Based on our update for the FBP1 gene, currently listing 35 mutations worldwide, and knowledge of PCR conditions that allow simple detection of a common FBP1 deletion in the Armenian and Turkish population, molecular genetic diagnosis has become easier in FBP1 deficiency. Furthermore, MLPA analysis may plays a useful role in patients with this disorder.
Fructose-1,6-bisphosphatase (FBP1) deficiency [OMIM: 229700], first described in 1970 , is an inborn error of gluconeogenesis. Patients present with ketotic hypoglycemia and lactic acidosis triggered by catabolic episodes such as prolonged fasting and/or febrile infections . Laboratory findings may include hyperalaninemia, hyperketonemia, an increased lactate/pyruvate ratio, an elevated plasma concentration of uric acid, glyceroluria , and pseudo-hypertriglyceridemia . FBP1 deficiency is generally believed to be very rare with an estimated incidence between 1 : 350,000 and <1 : 900,000 in the Dutch and French population, respectively [4, 5]; but it may be more frequent in populations with a higher rate of consanguinity.
FBP1 deficiency is inherited in an autosomal recessive way. It is caused by mutations within the FBP1 gene (OMIM: 611570) which spans approx. 31 kb on chromosome 9q22.2-q22.3 and consists of 8 exons . To date, only a small number of mutations has been published and among them, c.959dupG has been reported to be the most common one in Caucasians but also in patients from Japan and China [5, 7–9].
We report results of mutation analysis of our laboratory, describe how we have characterized a common exon 2 deletion detected in patients with Turkish or Armenian ethnic background, and provide PCR conditions for verification of this deletion which is otherwise not detectable by standard sequencing techniques.

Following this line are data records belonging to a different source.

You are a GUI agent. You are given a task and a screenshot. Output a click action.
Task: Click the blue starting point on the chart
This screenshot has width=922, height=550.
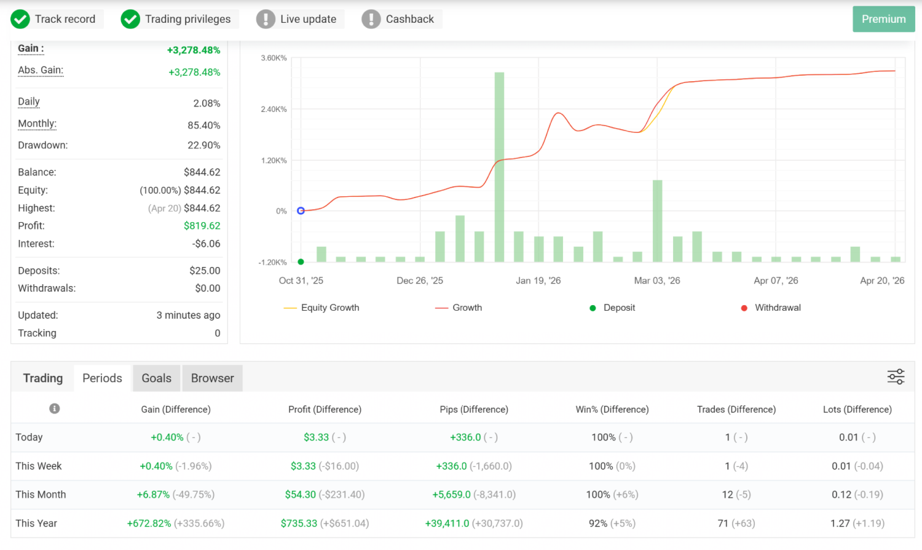pos(301,210)
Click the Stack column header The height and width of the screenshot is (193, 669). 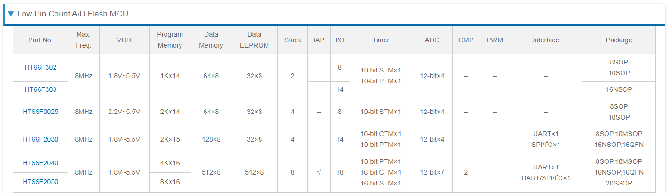click(292, 40)
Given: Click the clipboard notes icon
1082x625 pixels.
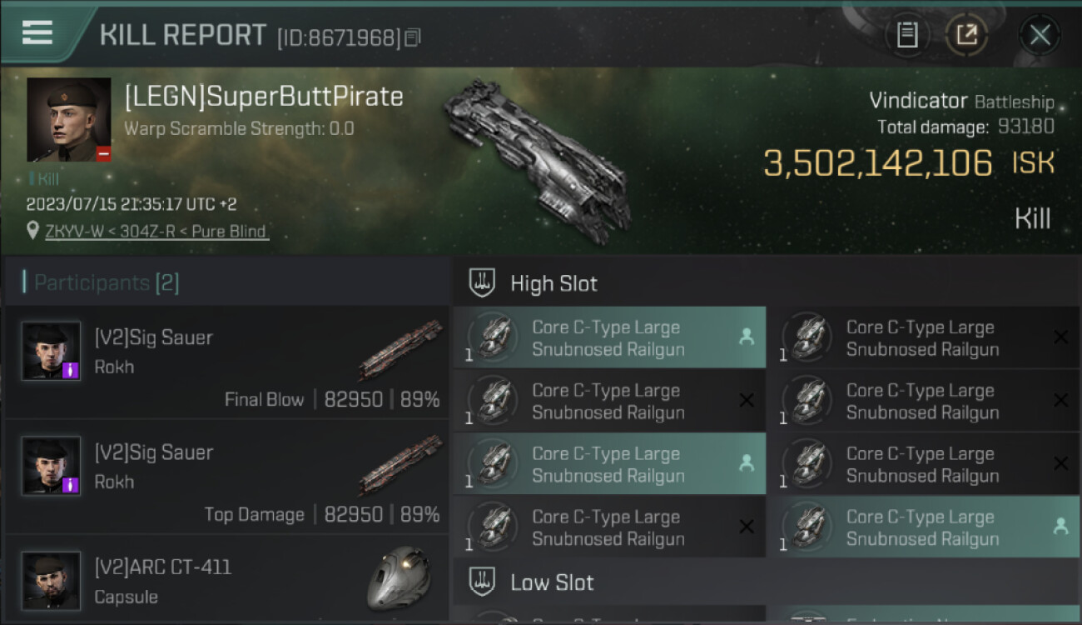Looking at the screenshot, I should click(906, 35).
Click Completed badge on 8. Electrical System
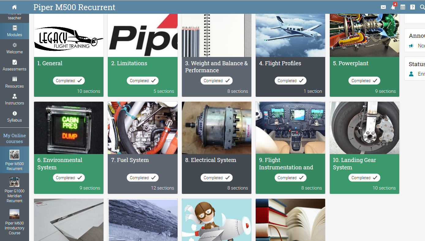This screenshot has height=241, width=425. [216, 178]
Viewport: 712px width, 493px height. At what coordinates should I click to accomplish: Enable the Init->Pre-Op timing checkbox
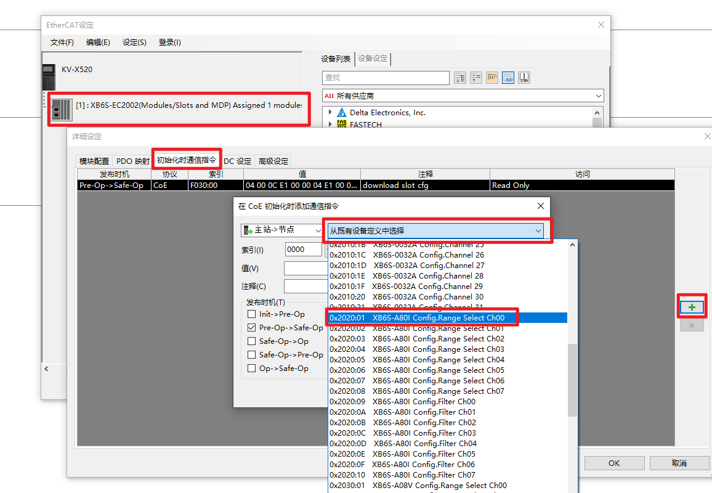(x=251, y=314)
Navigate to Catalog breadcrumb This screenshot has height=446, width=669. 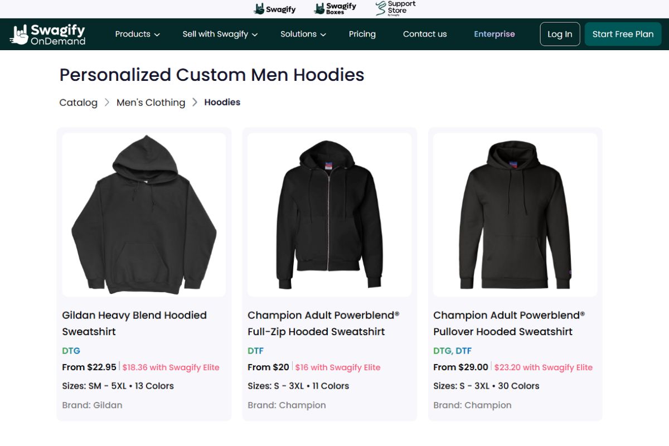click(79, 103)
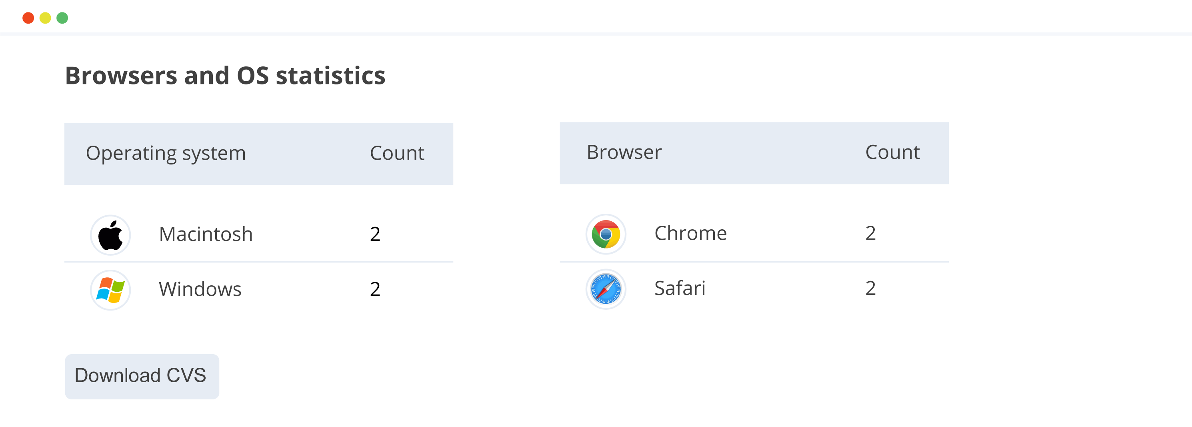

Finally, we show for the first time that MLPA analysis may play a useful role in the diagnosis of FBP1 deficiency.
Fourteen patients with FBP1 deficiency from 13 families with typical clinical and laboratory results were diagnosed in our laboratory between 2006 and 2014 (Table 1). Not all of them had enzymatic studies performed but all parents gave their informed consent to search for the molecular basis of the disease of their children and to be investigated for their own carrier status. In all of them, all 8 exons and adjacent intronic segments of the FBP1 gene were amplified by PCR and sequenced according to standard Sanger techniques (primer sequences and PCR conditions available upon request). In those patients in whom we assumed a deletion of exon 2 (the first coding exon), we were able to generate a junction fragment with primers 5′-taaaggtttccgcgattcac-3′ (sn) and 5′-gaccatcctggccaacac-3′ (asn). Results of sequencing studies were compared to our FBP1 reference sequence NM_001127628.1. Nomenclature for the description of sequence variants follows the recommendations of the Human Genome Variation Society . The bioinformatic tools Polyphen-2  and Mutation Taster  were used to predict effects of sequence aberrations.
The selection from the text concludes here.